Keywords: MOP receptors, herkinorin, β-arrestin-2, morphine, tolerance, formalin

1. Introduction

Traditional μ opioid (MOP) receptor agonists provide highly efficacious pain relief but after extended use manifest several deleterious side-effects, such as respiratory depression, constipation, and antinociceptive tolerance (Mather and Smith, 1999). The mechanisms leading to tolerance are not yet fully understood, but several theories have been proposed, including those involving multiple neurotransmitter systems and those focused directly upon opioid receptor regulation. The MOP receptor is a G protein coupled receptor (GPCR) and is subject to regulation involving GPCR kinase (GRK)-mediated phosphorylation and subsequent βarrestin recruitment promoting the uncoupling of the receptor and the associated G-proteins (DeWire et al., 2007). Subsequently, receptor phosphorylation and β-arrestin binding can lead to receptor internalization. In its regulatory role, β-arrestin interactions with GPCRs prevent further activation of downstream effectors leading to desensitization of the receptor (Liu and Anand, 2001). Certain MOP agonists, such as DAMGO, fentanyl, etorphine and methadone, induce rapid receptor internalization when studied in cellular model systems. Morphine, and several closely related chemical derivatives, such as heroin, codeine, and oxycodone, produce much slower and diminished internalization in these same cellular models (Bushell et al., 2002). Initial in vitro studies indicated that morphine promotes very little receptor phosphorylation (Bohn et al., 2004a; Whistler and von Zastrow, 1998; Zhang et al., 1998) and thus subsequent βarrestin recruitment and receptor internalization. Further, overexpression of GRKs led to more robust morphine-initiated β-arrestin recruitment and internalization of MOP receptors (Bohn et al., 2004a) indicating that the intracellular availability of GRK levels can determine the overall impact of the agonist on the receptor fate.

The regulation of the receptor has been implicated as a pivotal point in determining opioid-induced behavioral adaptations in vivo. Following internalization of the MOP receptor, the receptor can be resensitized, whereby it is dephosphorylated and trafficked back to the membrane where agonist activation can recur. In this scenario, an agonist that would not promote internalization would also not promote resensitization and would therefore, upon chronic treatment, produce an “immobilized” inactive receptor. Morphine’s decreased ability to internalize MOP receptors has been proposed as a mechanism underlying morphine analgesic tolerance (Kim et al., 2008). However, agonists that do promote robust receptor internalization, such as methadone and fentanyl, also clinically produce analgesic tolerance. Therefore, other mechanisms aside from or in addition to internalization of the receptor must be considered.

The phosphorylated MOP receptor can recruit both β-arrestin-1 and β-arrestin-2; however, agonists, such as morphine, that promote little receptor phosphorylation, promote MOP receptor interactions with β-arrestin-2 over β-arrestin-1 (Bohn et al., 2004a). Moreover, the genetic deletion of βarrestin2 has dramatic consequence in vivo, producing enhanced morphine-induced antinociception and a concomitant attenuation of tolerance (Bohn et al., 2000; Bohn et al., 1999). Interestingly, the comparison of “highly phosphorylating/internalizing” MOP agonists (etorphine, fentanyl, and methadone) revealed equivalent antinociceptive responses in both wildtype (WT) and βarr2-KO mice demonstrating that the importance of β-arrestins in MOP receptor regulation is most apparent when agonist-induced phosphorylation of the receptor is minimal. Moreover, while βarr2-KO mice do not develop morphine tolerance in the hot plate assay following chronic morphine infusion, tolerance does ensue when the mutant mice are infused methadone or fentanyl (Raehal and Bohn, 2011).

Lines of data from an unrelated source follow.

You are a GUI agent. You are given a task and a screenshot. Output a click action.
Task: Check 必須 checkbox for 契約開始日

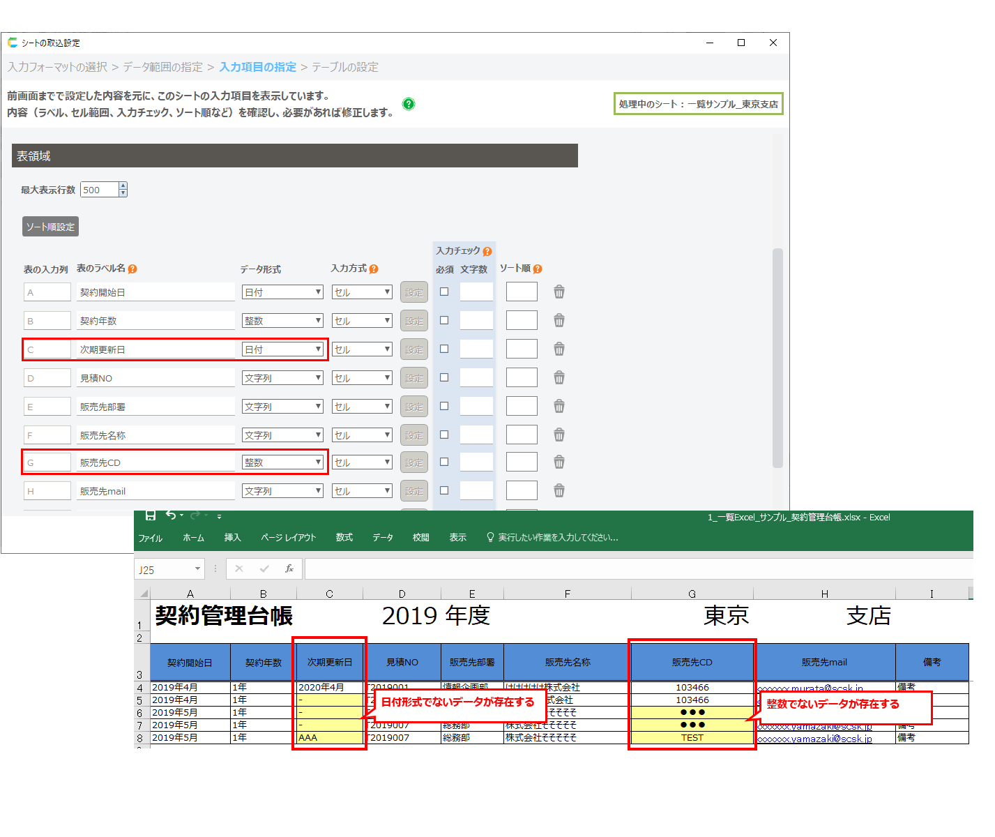point(444,292)
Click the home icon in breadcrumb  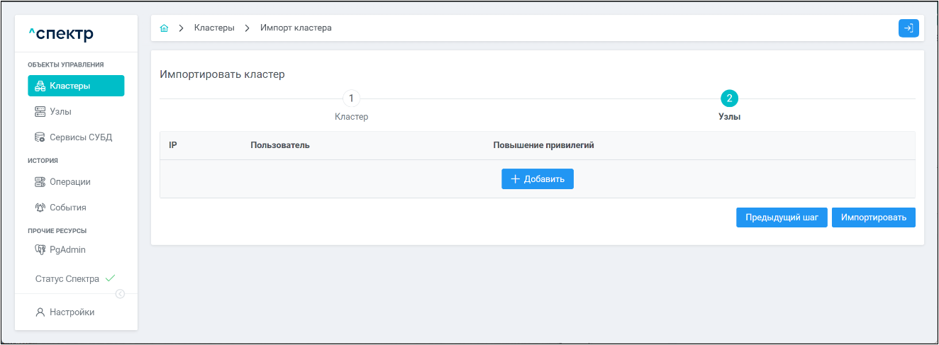(x=165, y=28)
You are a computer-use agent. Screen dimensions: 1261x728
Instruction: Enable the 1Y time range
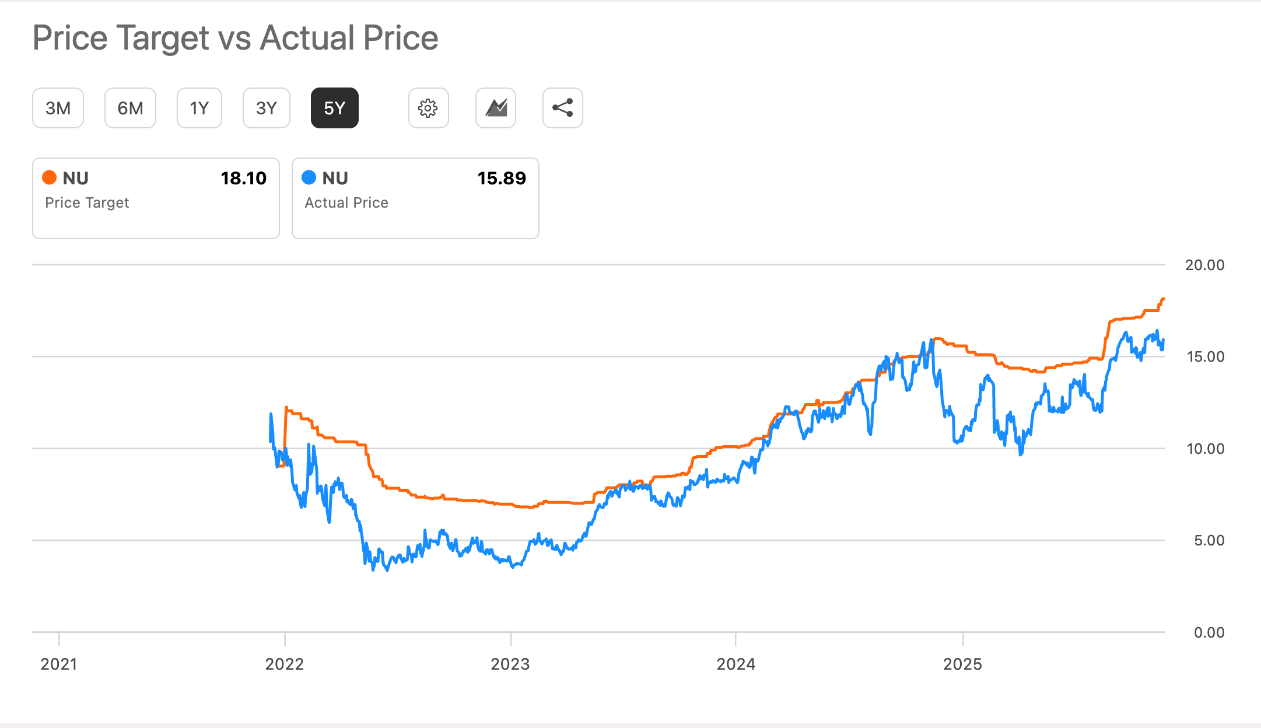pos(199,108)
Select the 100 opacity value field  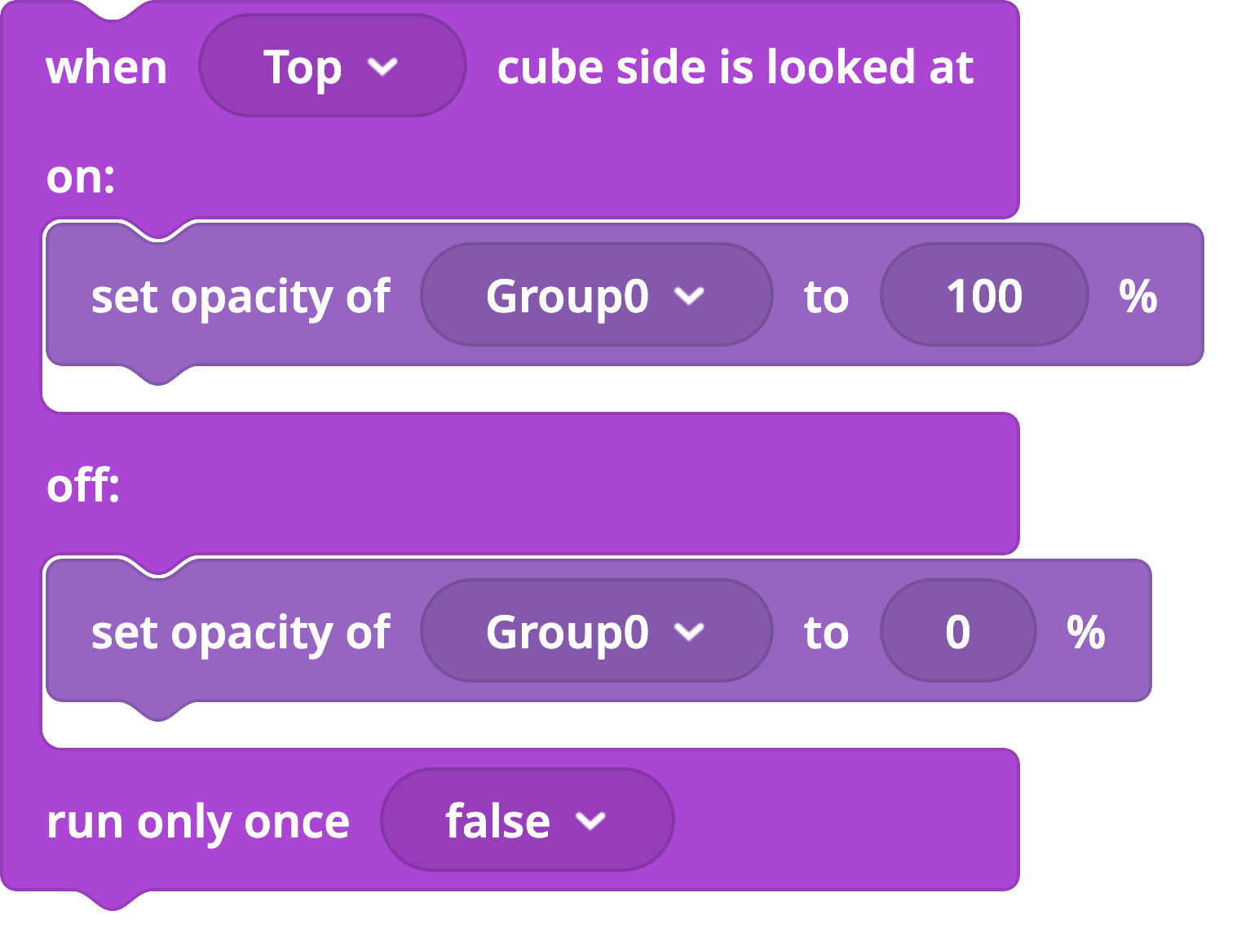tap(984, 295)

In addition to its role in determining morphine-induced analgesic responses, β-arrestin-2 also plays a role in determining the extent of morphine-induced side effects. Mice lacking β-arrestin-2 display decreased constipation and respiratory suppression following morphine treatment (Raehal et al., 2005). The impact of β-arrestin-2 on gut function occurs primarily at peripheral sites; however the mechanism underlying morphine induced constipation involving β-arrestin-2 remains to be determined. Taken together, previous in vivo studies suggest that avoidance of the MOP receptor – β-arrestin-2 interaction may be a way to enhance antinociceptive responses while preventing the onset of tolerance and side effects.

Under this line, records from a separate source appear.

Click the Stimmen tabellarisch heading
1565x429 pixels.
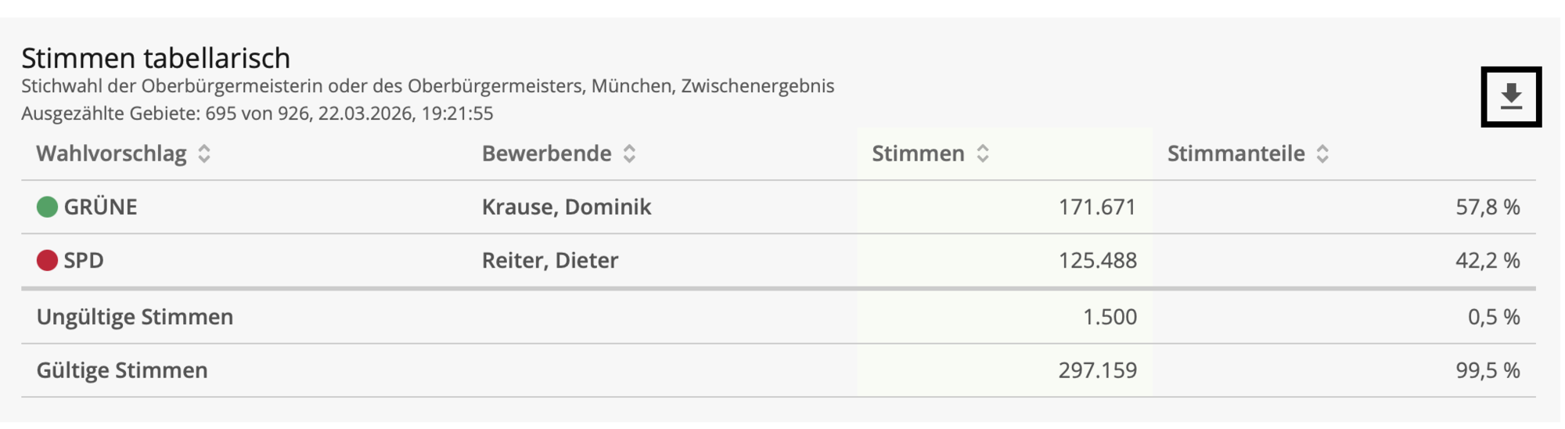click(156, 58)
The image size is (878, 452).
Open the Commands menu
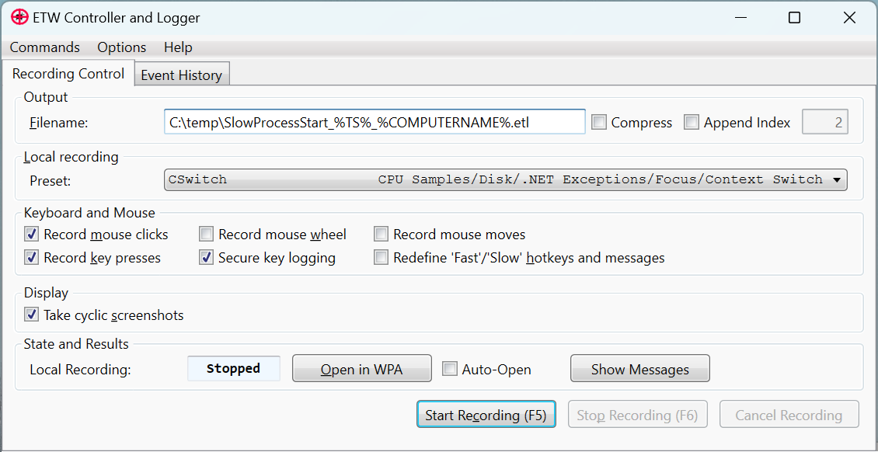coord(45,47)

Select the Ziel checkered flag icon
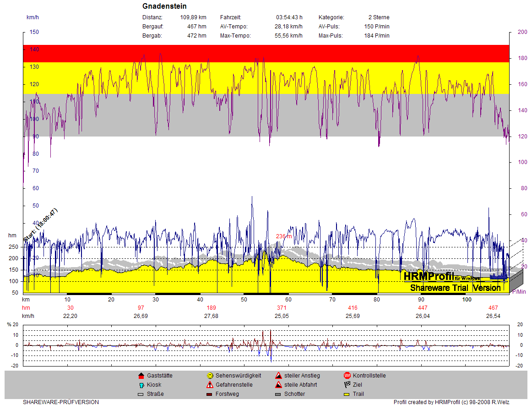pyautogui.click(x=347, y=385)
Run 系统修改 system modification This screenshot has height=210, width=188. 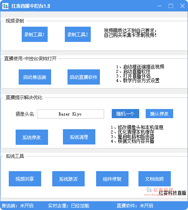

Herkinorin is the first MOP selective ligand from the neoclerodane diterpene salvinorin A (Harding et al., 2005). This is unique given that herkinorin bears little structural similarity to other MOP receptor agonists such as morphine, methadone, and fentanyl (Figure 1). The key structural difference is that herkinorin does not contain a basic nitrogen, a key structural feature of these clinically used opioids. Herkinorin has relative μ >κ>δ binding selectivity in vitro and can act as an agonist at both MOP and κ opioid (KOP) receptors, in vitro (Groer et al., 2007; Harding et al., 2005). Surprisingly, herkinorin was also found to activate G protein coupling and ERK1/2 in a naloxone reversible manner yet does not induce receptor-β-arrestin interactions (Groer et al., 2007). The development of ligands that activate ERK in the absence of β-arrestin–MOP receptor interactions may provide valuable tools for studying this pharmacology further and could possibly lead to the discovery of novel compounds for the treatment chronic pain. Additional studies in non-human primates showed that herkinorin has opioid receptor mediated effects using prolactin release, a neuroendocrine biomarker assay that is responsive to both MOP and KOP agonists, as well as to compounds with limited ability to cross the blood-brain barrier (Butelman et al., 2008). More recently, we described three new derivatives of herkinorin with similar properties and one that promotes recruitment of β-arrestin-2 to the MOP receptor and receptor internalization (Tidgewell et al., 2008).

Fig. 1.

Fig. 1

Structures of herkinorin, morphine, methadone, and fentanyl.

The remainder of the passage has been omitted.